(Фрагмент текста):
+ + +

Чтобы ответить на этот вопрос, сделаем небольшой экскурс ко временам первой публикации "Слова", которая, кстати сказать, не вызвала фурора среди просвещенных современников. Более чем десятилетний труд графа А. И. Мусина-Пушкина и сотоварищей получился поистине "темным", неудобочитаемым и полным нелепых ошибок, поэтому совершенно неудивительно, что публикация вызвала к жизни целую когорту скептиков, посчитавших "Слово" ловкой подделкой. Наряду с М. Т. Каченовским, признанным "главой скептиков", серьезные сомнения в подлинности "Слова" высказывал О. И. Сенковский, усматривавший в нем близость к поэзии Оссиана, а также такие известные деятели культуры того времени, как С. М. Строев, И. И. Давыдов, М. Н. Катков, С. П. Румянцев и лидер славянофилов К. С. Аксаков, решительно заявлявшие, что "Слово" является результатом работы фальсификатора.
На то были серьезные основания, поскольку в начале XIX века в России действительно появилось значительное количество исторических подделок. Большинство из них оперативно разоблачались учеными историками и литераторами, однако появившиеся поддельные списки "Слова" порой ставили в тупик даже таких выдающихся знатоков старины, как А. Ф. Малиновский.
В 1815 году Малиновский купил у торговца старинными вещами, рукописями и старопечатными книгами А. И. Бардина поддельный список "Слова о полку Игореве" и, не распознав подделки, начал готовить его к изданию. Только экспертиза петербургского палеографа А. И. Ермолаева помогла установить подлог. В научный оборот, как это ни странно, вошел анекдот, сочиненный известным историком и литератором М. П. Погодиным, о том, что почти одновременно с Малиновским подделку Бардина якобы приобрел сам Мусин-Пушкин и что в результате этого получилось. Поскольку анекдот был рассказан в дни похорон А. И. Бардина, то он имел целью как-то смягчить у друзей покойного боль утраты в связи с кончиной этого, по-своему замечательного человека:
"…Покойник мастер был подписываться под древние почерки. И теперь между любителями рассказывается один забавный случай, как подшутил он над знатоками – графом А. И. Мусиным-Пушкиным и А. Ф. Малиновским. Граф приезжает в восторге в Историческое общество: "Драгоценность, господа, приобрел я, драгоценность!" – восклицает он, и все члены изъявляют нетерпеливое любопытство:
– Что такое, что такое?
– Приезжайте ко мне, я покажу вам.
Поехали после собрания; граф выносит харатейную тетрадку, пожелтевшую, почернелую… Список "Слова о полку Игореве". Все удивляются, радуются. Один Алексей Федорович (Малиновский) показывает сомнение.
– Что же вы?
– Да ведь и я, граф, купил вчера список подобный!
– Как так?
– Вот так.
– У кого?
– У Бардина.
Тотчас был послан нарочный, привезена рукопись. Оказалось, что оба списка работы покойного… не тем будь помянут".

+ + +

(Сохранённые данные):
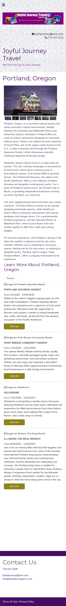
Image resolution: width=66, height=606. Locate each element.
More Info (14, 326)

+ + +

(Задания к упражнению):
a) Верните без изменений отрывок из фрагмента текста о «Слове о полку Игореве», начиная со слов "Поехали после собрания;" и заканчивая словами "вчера список подобный!".
b) Ответьте на вопросы по фрагменту текста о «Слове о полку Игореве»:
(i) Кого в тексте называют «главой скептиков»?
(ii) В каком году Малиновский купил поддельный список «Слова о полку Игореве»?
(iii) Чья экспертиза помогла установить подлог?

(Правильные ответы):
a)
Поехали после собрания; граф выносит харатейную тетрадку, пожелтевшую, почернелую… Список "Слова о полку Игореве". Все удивляются, радуются. Один Алексей Федорович (Малиновский) показывает сомнение.
– Что же вы?
– Да ведь и я, граф, купил вчера список подобный!

b)
(i) М. Т. Каченовского.
(ii) В 1815 году.
(iii) Экспертиза петербургского палеографа А. И. Ермолаева.